This will be our **baseMap**:

In [None]:
baseMap=mapaProv.plot(color='white',edgecolor='grey', linewidth=0.1)
baseMap

In order to merge, verify both data share same values in _PROVINCIA_:

In [None]:
NotInGeoDF=sorted(list(set(mapaProv.PROVINCIA)-set(ProvRegionData.Provincia)))
NotInDF=sorted(list(set(ProvRegionData.Provincia)-set(mapaProv.PROVINCIA)))
changesMap={geo:df for geo,df in zip(NotInGeoDF,NotInDF)}

# CHANGES NEEDED
changesMap

In [None]:
# RECODING
mapaProv.replace({'PROVINCIA':changesMap}, inplace=True)

# MERGING
mapaProvElect=mapaProv.merge(ProvRegionData, left_on='PROVINCIA', right_on='Provincia', how='inner')
mapaProvElect.drop(columns=['Region','Provincia'],inplace=True) # drop duplicate info

# result
mapaProvElect.head()

## Information to visualize (I)


### Where no party won:

In [None]:
mapaProvElect.who_won.value_counts()

In [None]:
baseMap=mapaProv.plot(color='white',edgecolor='grey', linewidth=0.1)
mapaProvElect[mapaProvElect.who_won=='VOTOS EN BLANCO'].plot(color='black',ax=baseMap)

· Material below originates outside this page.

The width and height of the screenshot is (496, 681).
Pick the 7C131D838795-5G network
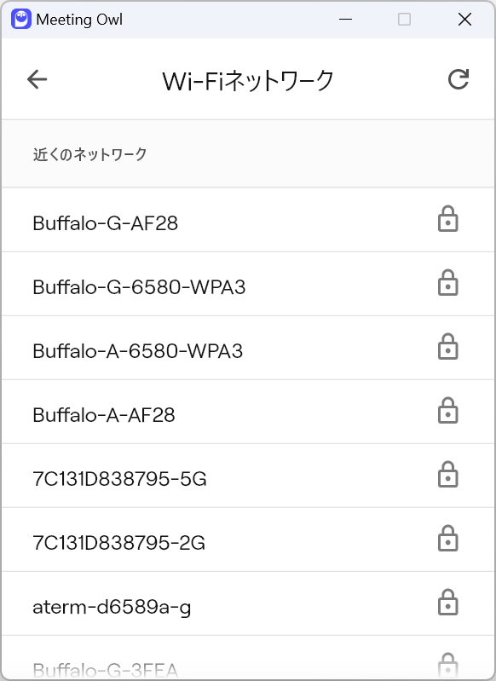(x=248, y=475)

### Where the future president won 50% or more votes

In [None]:
mapaProvElect.elected_majority.value_counts()

In [None]:
baseMap=mapaProv.plot(color='white',edgecolor='grey', linewidth=0.1)
mapaProvElect[mapaProvElect.elected_majority].plot(color='red',ax=baseMap)

### Where was low or high competition

In [None]:
mapaProvElect.effectiveNum.value_counts()

In [None]:
mapaProvElect.plot(column='effectiveNum', legend=True,cmap="Reds")

## Information to visualize (II)

Let me pay attention to **runnerup share**:

In [None]:
mapaProvElect.runnerup_share.describe()

Let's see the behavior of runnerup_share in the neighborhood:



In [None]:
# !pip install pysal

1. Compute the neighborhood

In [None]:
from libpysal.weights import Queen

w_queen = Queen.from_dataframe(mapaProvElect,use_index=False)
w_queen.transform = 'R'

2. Check if the variable **runnerup_share** shows spatial autocorrelation

In [None]:
from esda.moran import Moran

moranRunnerup2021 = Moran(mapaProvElect['runnerup_share'], w_queen)
moranRunnerup2021.I,moranRunnerup2021.p_sim

3. Compute the local spatial autocorrelation:

In [None]:
from esda.moran import Moran_Local
LisaRunnerup = Moran_Local(y=mapaProvElect['runnerup_share'], w=w_queen,seed=1234)

4. Explore results of LISA:

In [None]:
from splot.esda import moran_scatterplot

fig, ax = moran_scatterplot(LisaRunnerup,p=0.05)
ax.set_xlabel('LisaRunnerup_std')
ax.set_ylabel('SpatialLag_LisaRunnerup_std');

5. Get labels for each province, in order to identify **spots & outliers**:

In [None]:
# quadrant: 1 HH,  2 LH,  3 LL,  4 HL
labels = [ '0 no_sig', '1 hotSpot', '2 coldOutlier', '3 coldSpot', '4 hotOutlier']

mapaProvElect['RUNNERUP_quadrant']=[l if p <0.05 else 0 for l,p in zip(LisaRunnerup.q,LisaRunnerup.p_sim)  ]
mapaProvElect['RUNNERUP_quadrant']=[labels[i] for i in mapaProvElect['RUNNERUP_quadrant']]
mapaProvElect.head()

We have what is needed:

In [None]:
mapaProvElect.RUNNERUP_quadrant.value_counts()

Now the map:

In [None]:
domain_ = labels
range_ = ['gainsboro', 'purple', 'lime','orange','orchid']

theMap_LISA=alt.Chart(mapaProvElect)
theMap_LISA_encodings=theMap_LISA.encode(
                                        alt.Color('RUNNERUP_quadrant',
                                                  scale=alt.Scale(domain=domain_,
                                                                  range=range_),
                                                  title = "RUNNERUP_quadrant",
                                                  legend=alt.Legend(orient='none',
                                                                    direction='horizontal',
                                                                    titleAnchor='middle',
                                                                    legendY=-40,
                                                                    legendX=150)),
                                        tooltip=['PROVINCIA']).properties(width=800,
                                                                          height=500)

theMap_LISA_encodings.mark_geoshape()

In [None]:
# You may save
# mapaProvElect.to_file("mapaProvElect_2021.geojson", driver='GeoJSON')